When the test reaches this value, the delta is marked in the interface with a color. We call it prokraskoy. Here we see a green, that is, a good color for time to first contentfull paint. Time to first meaningful paint does not reach this value, that is, the delta is also good, but not 99.9%. Trust her completely impossible. Upon initialization of the framework and time to interactive, there is confidently a bad red coloring. From this you can make the same conclusion as in the case of fonts.
How to make at home?
You can implement speed measurements in yourself in two ways. The first is to make all your own.

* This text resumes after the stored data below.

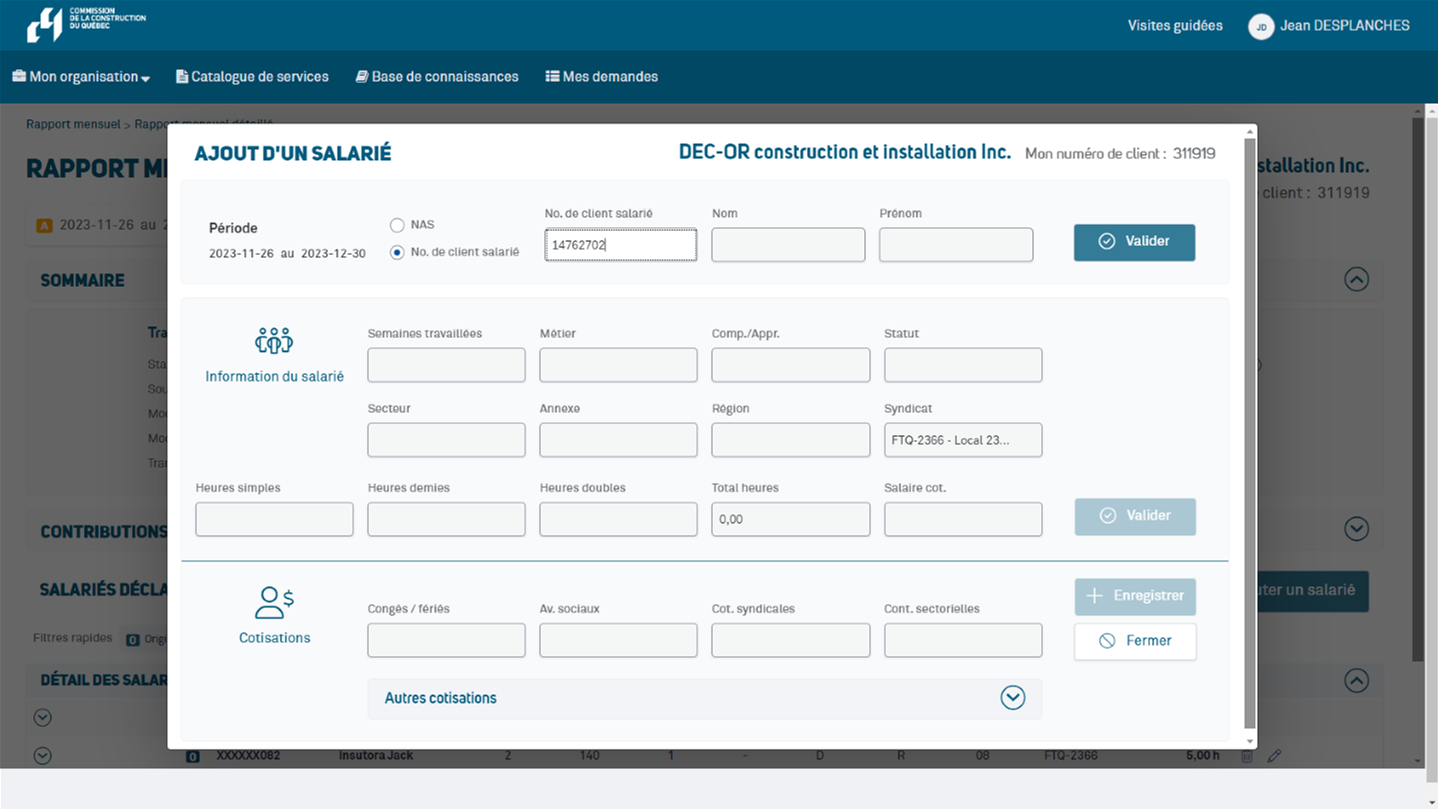Expand the Contributions section chevron

(1356, 528)
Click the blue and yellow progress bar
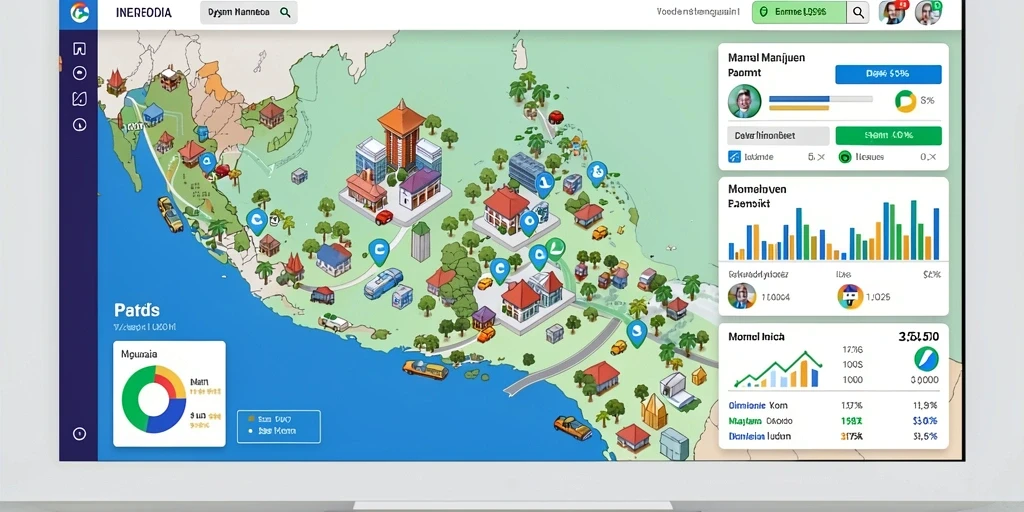The height and width of the screenshot is (512, 1024). [821, 103]
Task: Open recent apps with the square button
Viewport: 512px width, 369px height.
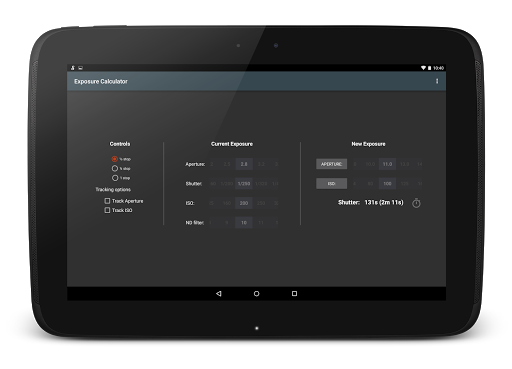Action: click(294, 294)
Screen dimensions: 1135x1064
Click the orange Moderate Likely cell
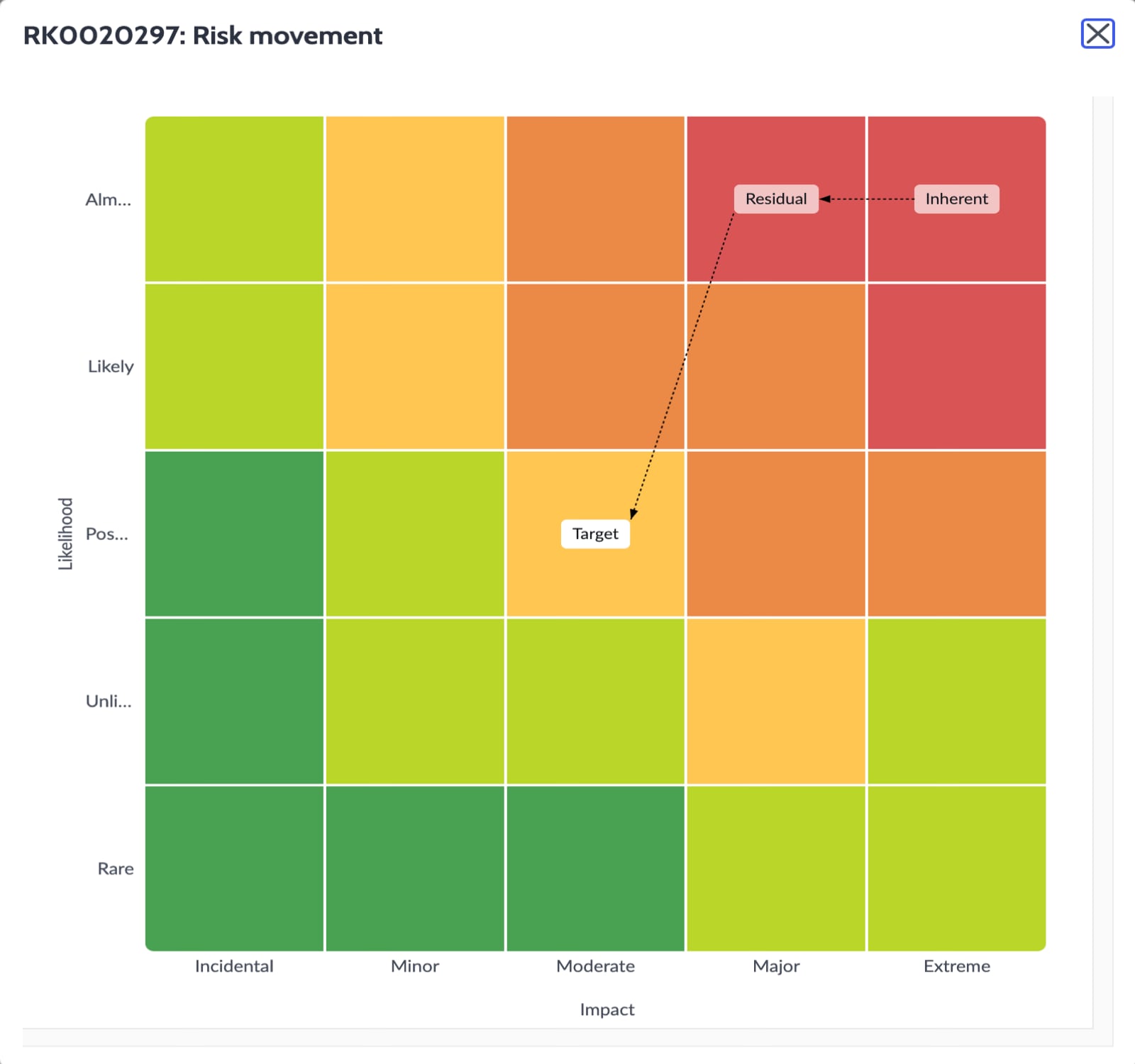pos(595,365)
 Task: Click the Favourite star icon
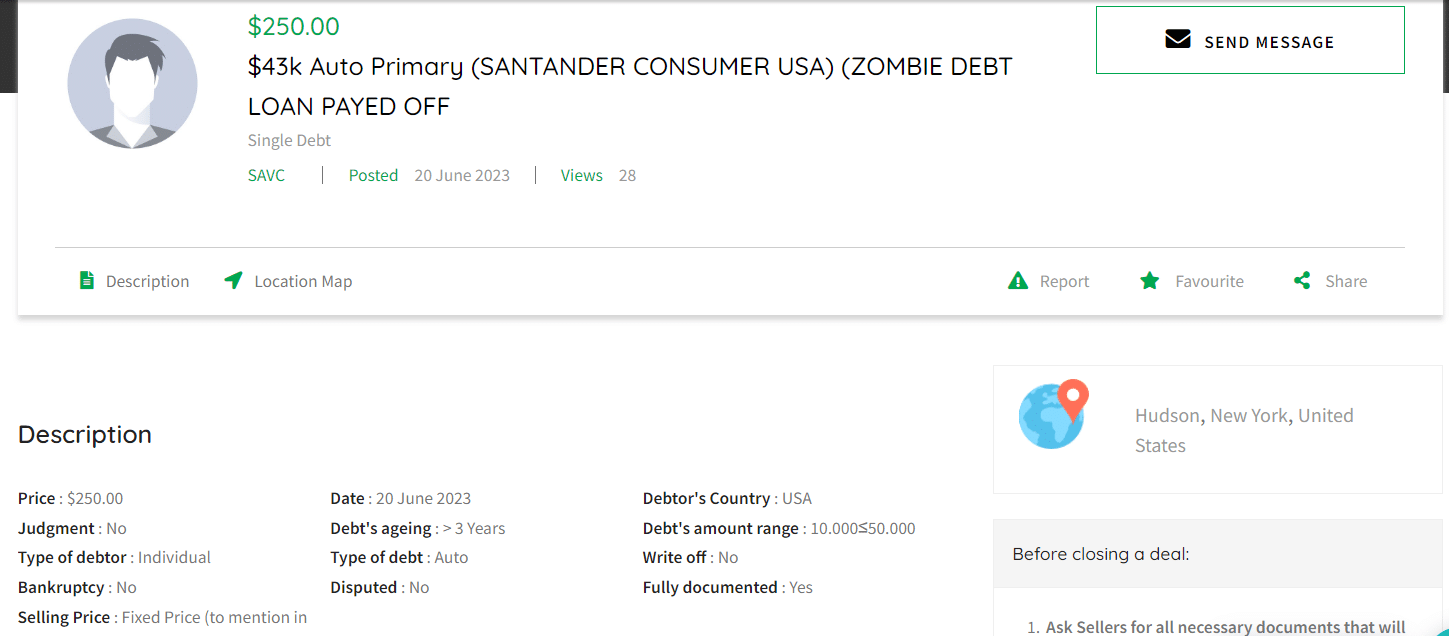click(x=1150, y=281)
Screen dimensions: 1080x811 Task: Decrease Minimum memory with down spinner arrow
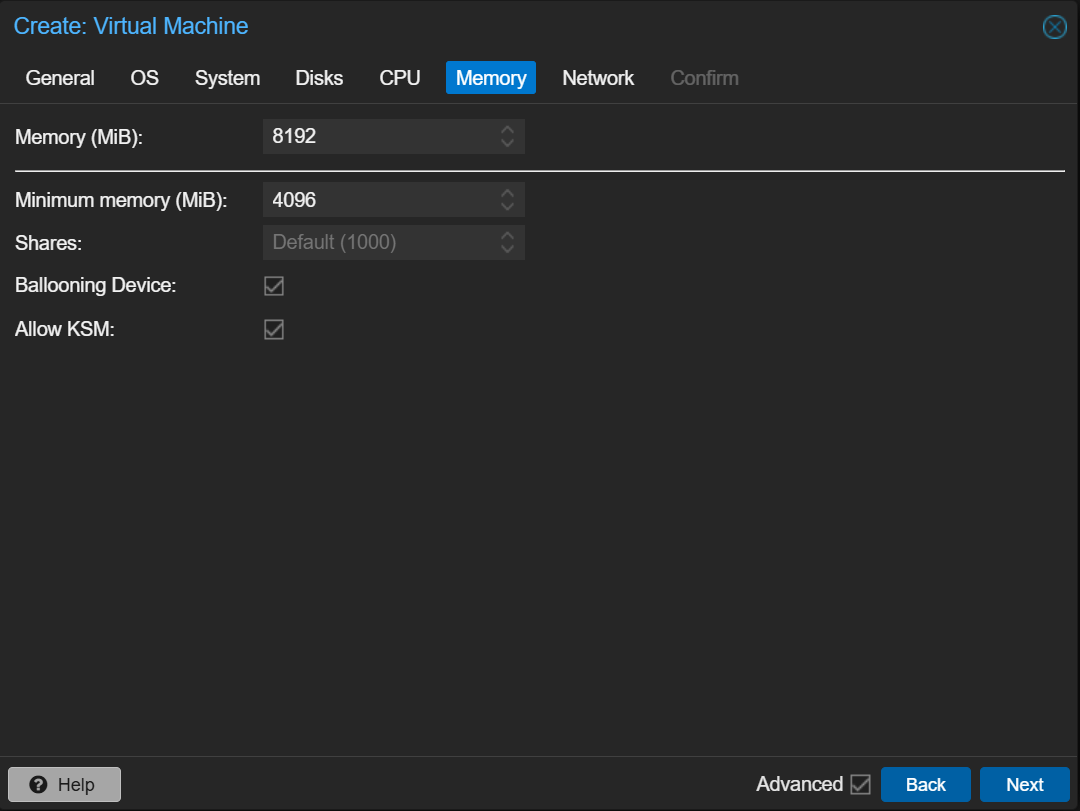coord(507,206)
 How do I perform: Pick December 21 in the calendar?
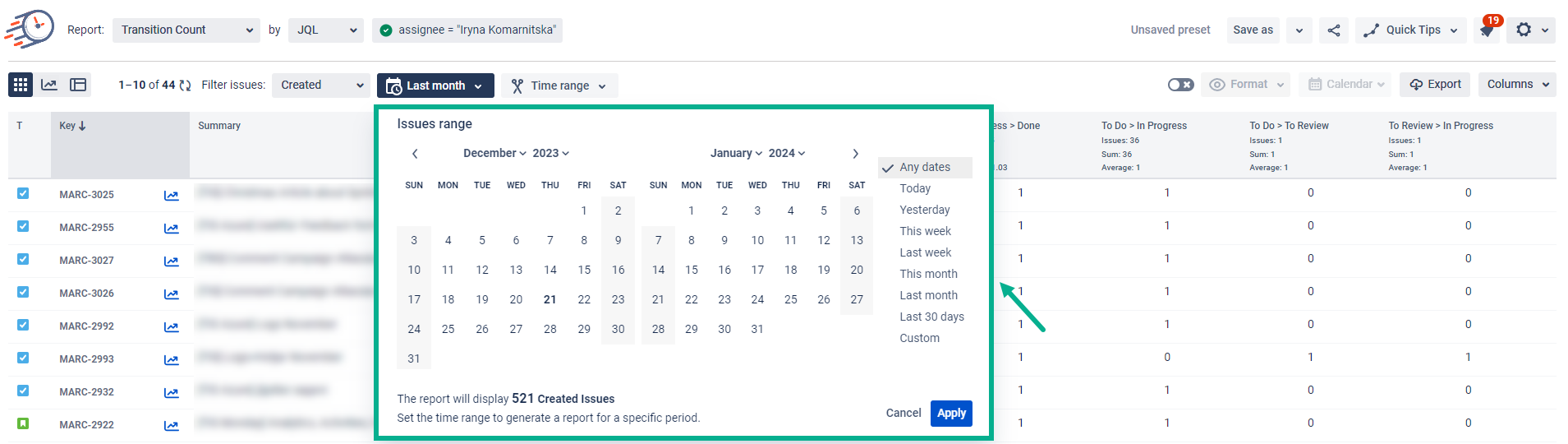click(550, 300)
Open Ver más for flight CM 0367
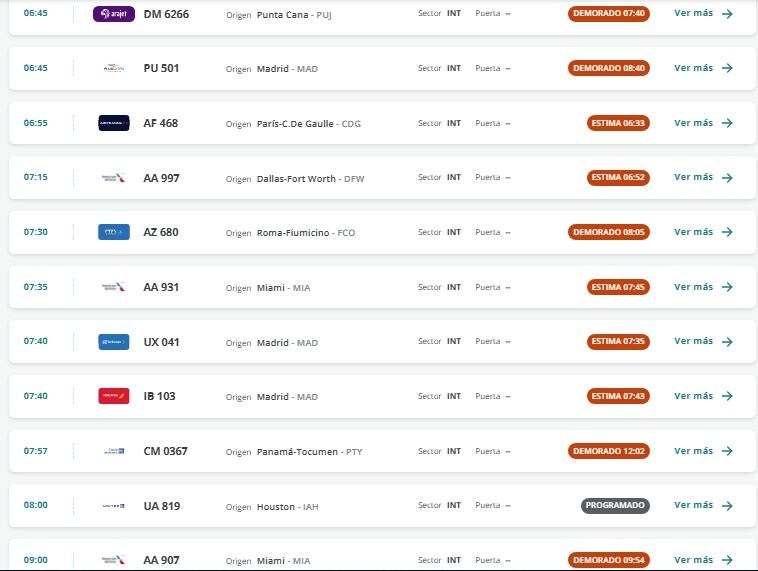 tap(703, 451)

A handle for receiving data from clients, a backend that puts it all into a database, MongoDB, PostgreSQL, MySQL, any DBMS (they have aggregations out of the box), plus one of many open-source solutions - to draw graphs and arrange monitoring.
The second solution is to use the Yandex Metrika or Google Analytics analytics systems. On the example of "Yandex Metrics" it looks like this.
Here are the metrics that the metric provides to the user out of the box. Of course, this is not all mentioned, but something. The rest can be added manually through user parameters. Also available A / B testing and monitoring.
Conclusion
The concept of online speed measurement, which we described, is known as RUM - Real User Monitoring. We love her so much that we even drew a logo with a cool rock and roll umlaut.
This approach is good because it is based on numbers from the real world, those indicators that your service audience has. With the help of metrics, you supposedly receive feedback from each user. So start optimizing and do not stop.
Announcement finally. If you liked this report with HolyJS 2018 Piter , you will probably be interested in the upcoming HolyJS 2018 Moscow , which will be held November 24-25 . There you can not only see many other JS reports, but also ask after any speaker in the discussion area. And tomorrow, from November 1, ticket prices will rise to the final, so today is the last opportunity to buy them at a discount!